= Teppo Felin =

Finnish business theorist (1973-)

Teppo Felin (born 1970s) is the Ion Foundation Endowed Professor at the David Eccles School of Business, University of Utah. Prior to this, he was the Douglas D. Anderson Professor of Strategy & Entrepreneurship at the Huntsman School of Business at Utah State University. From 2013 to 2021, Felin was Professor of Strategy at the Saïd Business School at the University of Oxford. His current research focuses on cognition, artificial intelligence, rationality, perception, organizational economics, markets and strategy.

== Life and work ==
Born in Helsinki, Finland, Felin obtained a Ph.D. from the David Eccles School of Business at the University of Utah.

After his graduation in 2005, he was appointed as an associate professor at the Marriott School of Management at Brigham Young University. In 2013, he was appointed Professor of Strategy at the Saïd Business School at the University of Oxford in the United Kingdom. He was a visiting professor at the Goizueta Business School at Emory University in 2004-05, and at the Helsinki University of Technology in 2007. He is co-editor of the journal Strategic Organization and associate editor of Academy of Management Annals. His research has been published in Academy of Management Review, Journal of Management, Organization Science, PLOS ONE, MIT Sloan Management Review, Journal of Management Studies, Erkenntnis, and other research outlets. In 2012, he edited a special issue on markets, aggregation and the wisdom of crowds (in the journal Managerial and Decision Economics) which included contributions from political scientist Scott E. Page, economist Bruno Frey, economist Nicolai J. Foss, economist Peter Leeson, social psychologist Steve Kozlowski, organizational scholar Margit Osterloh, physicist Claudio Castellano, biologist David Sumpter, sociologist Robb Willer, and many others.
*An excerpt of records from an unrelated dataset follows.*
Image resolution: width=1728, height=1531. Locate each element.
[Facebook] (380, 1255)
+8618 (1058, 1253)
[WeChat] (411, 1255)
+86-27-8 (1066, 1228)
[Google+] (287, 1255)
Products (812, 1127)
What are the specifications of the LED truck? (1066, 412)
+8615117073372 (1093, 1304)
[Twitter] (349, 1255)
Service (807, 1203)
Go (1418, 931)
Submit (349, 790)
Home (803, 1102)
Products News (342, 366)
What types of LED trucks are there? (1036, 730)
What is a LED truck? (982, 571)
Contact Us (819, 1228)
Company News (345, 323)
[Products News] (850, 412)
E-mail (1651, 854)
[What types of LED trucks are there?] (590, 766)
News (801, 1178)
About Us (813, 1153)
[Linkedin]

In the early 2000s, Felin, Nicolai J. Foss, and Peter Abell were engaged in research on the foundations of organizations and strategy, which resulted in the 2005 article "Strategic organization: A field in search of micro-foundations." He is doing research with biologist Stuart Kauffman on the emergence of novelty in economic settings. This work has recently been applied to the context of the United States Constitution and the problem of designing laws. This article received responses from Constitutional scholars Steven G. Calabresi and Sanford Levinson and Nobel Laureate Vernon L. Smith. In 2015, Teppo Felin interviewed entrepreneur and venture capitalist Peter Thiel at the University of Oxford.

Felin is also doing research with mathematician Jan Koenderink and psychologist Joachim Krueger (Brown University) on the nature of cognition, rationality and perception. A general audience version of this research was published in Aeon Magazine, under the title "The Fallacy of Obviousness". Related to this essay, Felin was interviewed in 2018 by economist Russ Roberts for the podcast EconTalk. In 2024 he also appeared on Econtalk to discuss artificial intelligence and the limits of prediction. He has also collaborated with theoretical physicist George Ellis and biologist Denis Noble on a set of articles published in the journal Genome Biology.

== Selected publications ==

Articles, a selection:
- Felin, Teppo, and Nicolai J. Foss. "Strategic organization: A field in search of micro-foundations." Strategic organization 3.4 (2005): 441.
- Felin, Teppo, and William S. Hesterly. "The knowledge-based view, nested heterogeneity, and new value creation: Philosophical considerations on the locus of knowledge." Academy of Management Review 32.1 (2007): 195-218.
- King, Brayden G., Teppo Felin, and David A. Whetten. "Finding the organization in organizational theory: A meta-theory of the organization as a social actor." Organization Science 21.1 (2010): 290-305.
- Felin, Teppo, and Todd R Zenger. "Closed or open innovation? Problem solving and the governance choice." Research Policy 43.5 (2014): 914-925.
- Felin, Teppo and Stuart Kauffman. "Disruptive evolution: Harnessing functional excess, experimentation, and science as tool. Industrial and Corporate Change 32.6 (2023): 1372-1392.
- Felin, Teppo, Alfonso Gambardella, Elena Novelli, and Todd Zenger. "A scientific method for startups." Journal of Management 50.8 (2024): 3080-3014.
- Felin, Teppo, and Matthias Holweg. "Theory is all you need: AI, human cognition, and causal reasoning." Strategy Science 9.4 (2024): 297-514.
- Sako, Mari, and Teppo Felin. "Does AI prediction scale to decision making." Communications of the ACM 68.4 (2025): 18-21.